§ **PROBLEM REQUIREMENTS**: Leaving out the pictures, return word for word the stretch of entries below from the line holding "Task: Click Name" through the line holding "This screenshot has height=422, width=554.".

Saved data entries:
.....
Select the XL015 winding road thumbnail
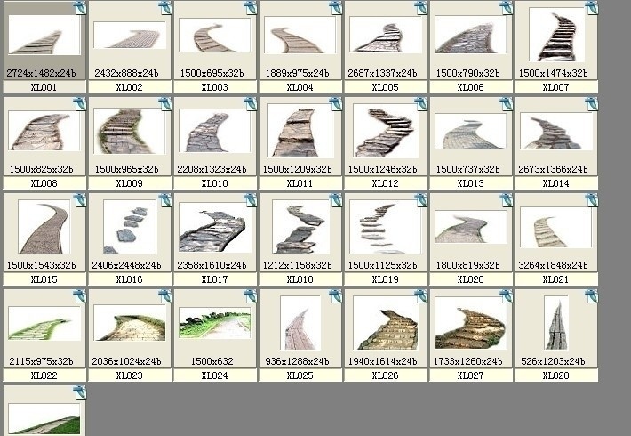Screen dimensions: 631x436 [44, 227]
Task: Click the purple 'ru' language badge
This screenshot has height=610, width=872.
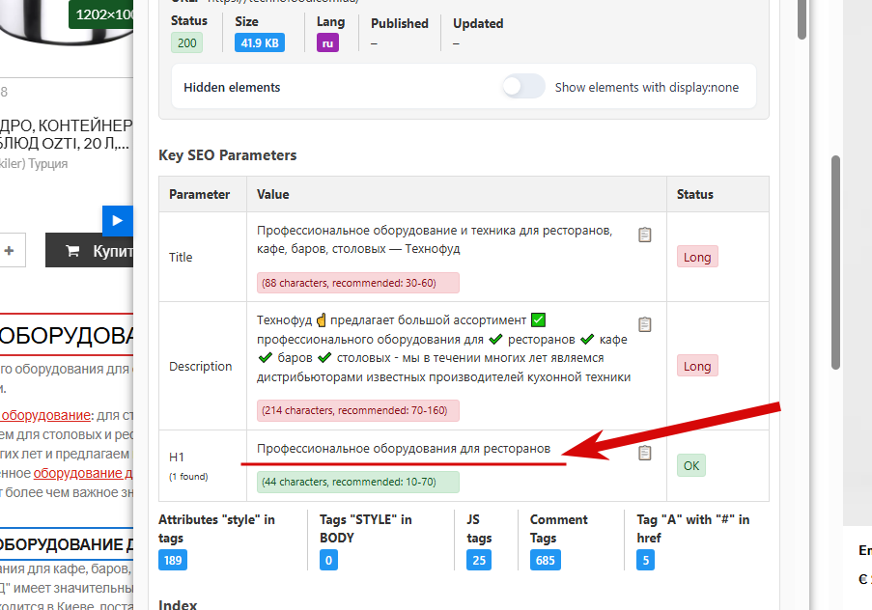Action: (x=327, y=42)
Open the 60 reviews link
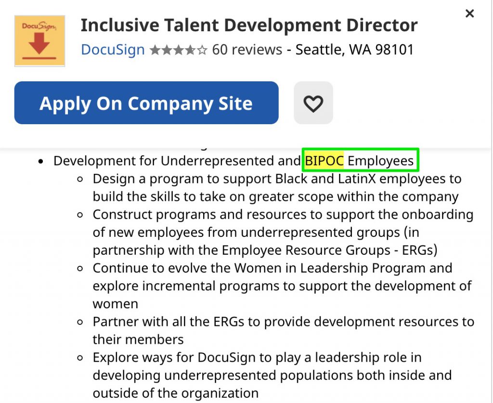This screenshot has width=493, height=403. click(247, 50)
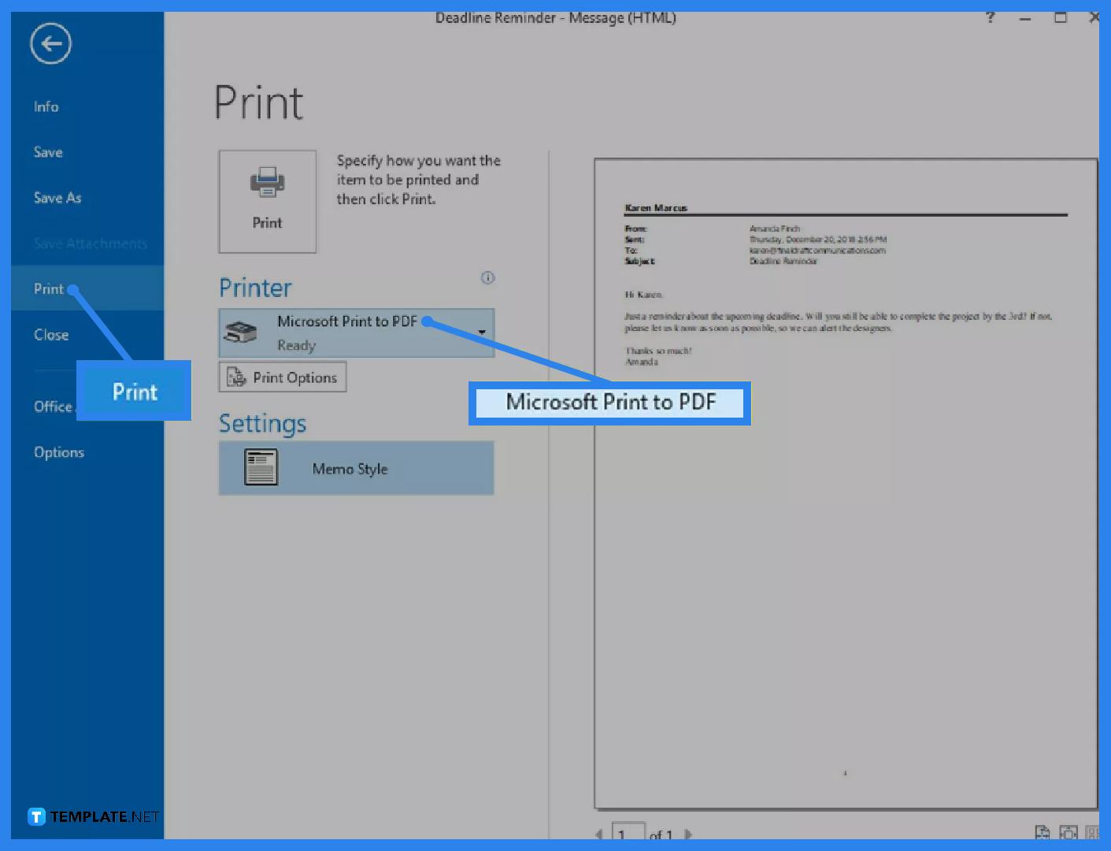Click the Multiple Pages view icon in bottom corner
Image resolution: width=1111 pixels, height=851 pixels.
1093,832
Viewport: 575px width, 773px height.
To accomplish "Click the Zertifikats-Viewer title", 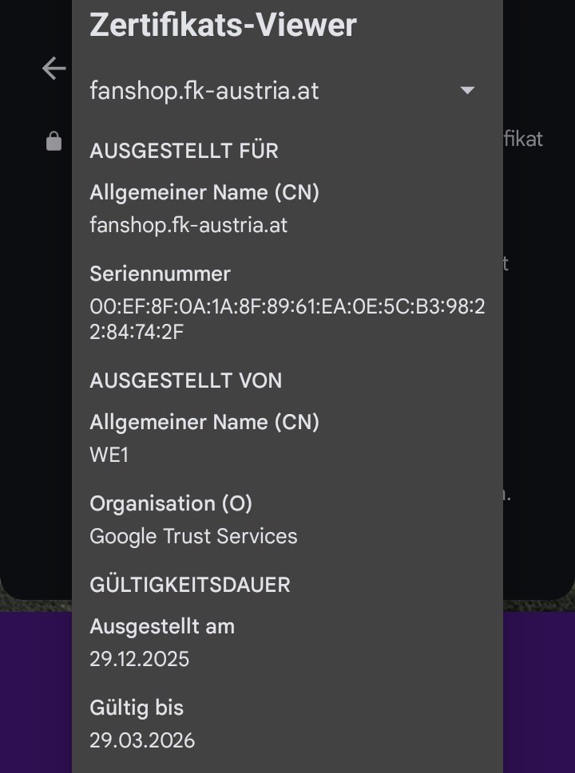I will point(223,26).
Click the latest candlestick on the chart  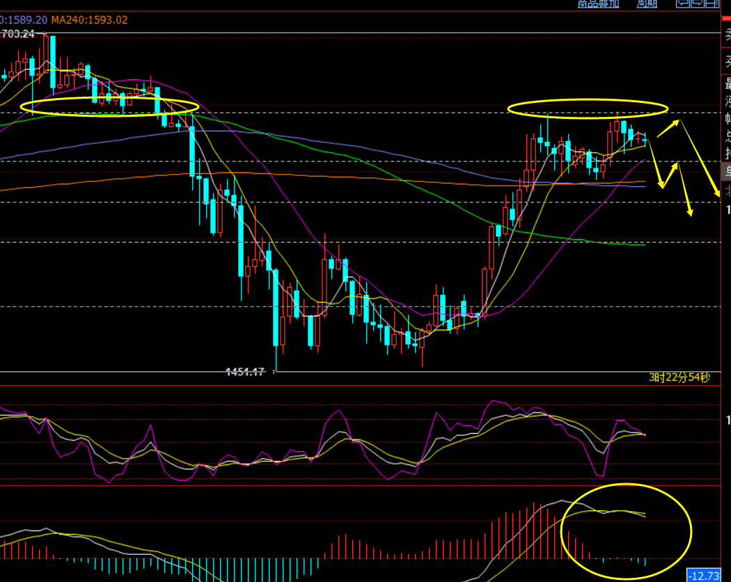point(645,140)
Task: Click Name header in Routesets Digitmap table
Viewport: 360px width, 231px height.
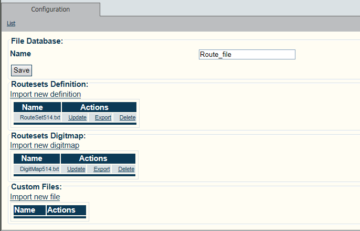Action: [x=31, y=158]
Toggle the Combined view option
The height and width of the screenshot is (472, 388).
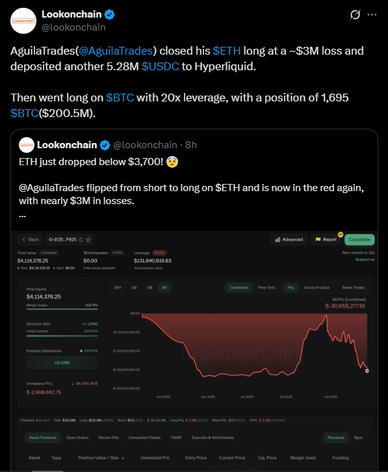[239, 287]
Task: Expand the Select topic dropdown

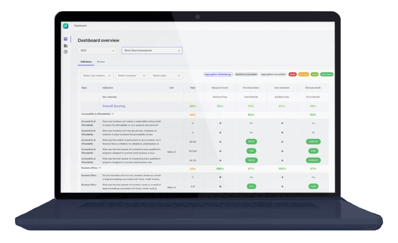Action: (x=166, y=76)
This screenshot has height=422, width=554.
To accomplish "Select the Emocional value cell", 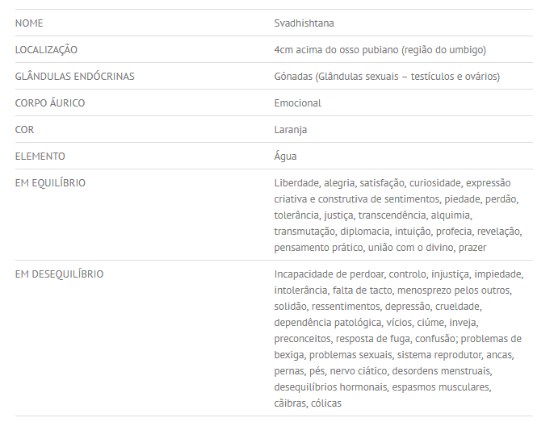I will click(297, 102).
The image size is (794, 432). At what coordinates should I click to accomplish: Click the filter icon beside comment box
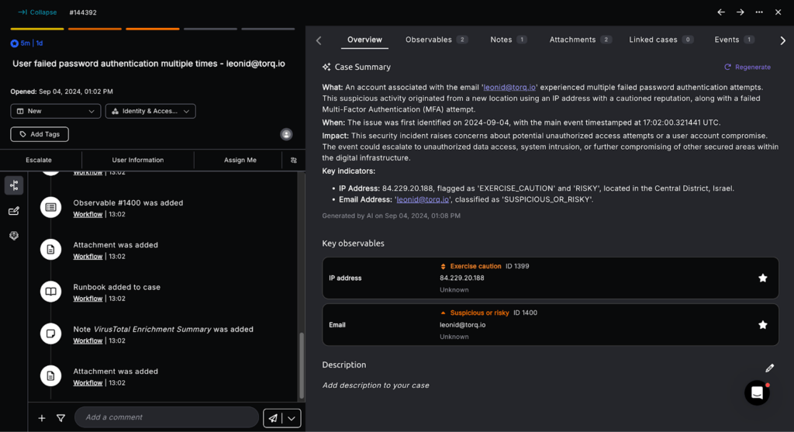click(x=60, y=418)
.....
§ **FINISHED TASK**:
Task: Click Name header in Routesets Digitmap table
Viewport: 360px width, 231px height.
Action: [x=31, y=158]
Toggle the Combined view option
The height and width of the screenshot is (472, 388).
[239, 287]
Task: Expand the Select topic dropdown

Action: (x=166, y=76)
This screenshot has height=422, width=554.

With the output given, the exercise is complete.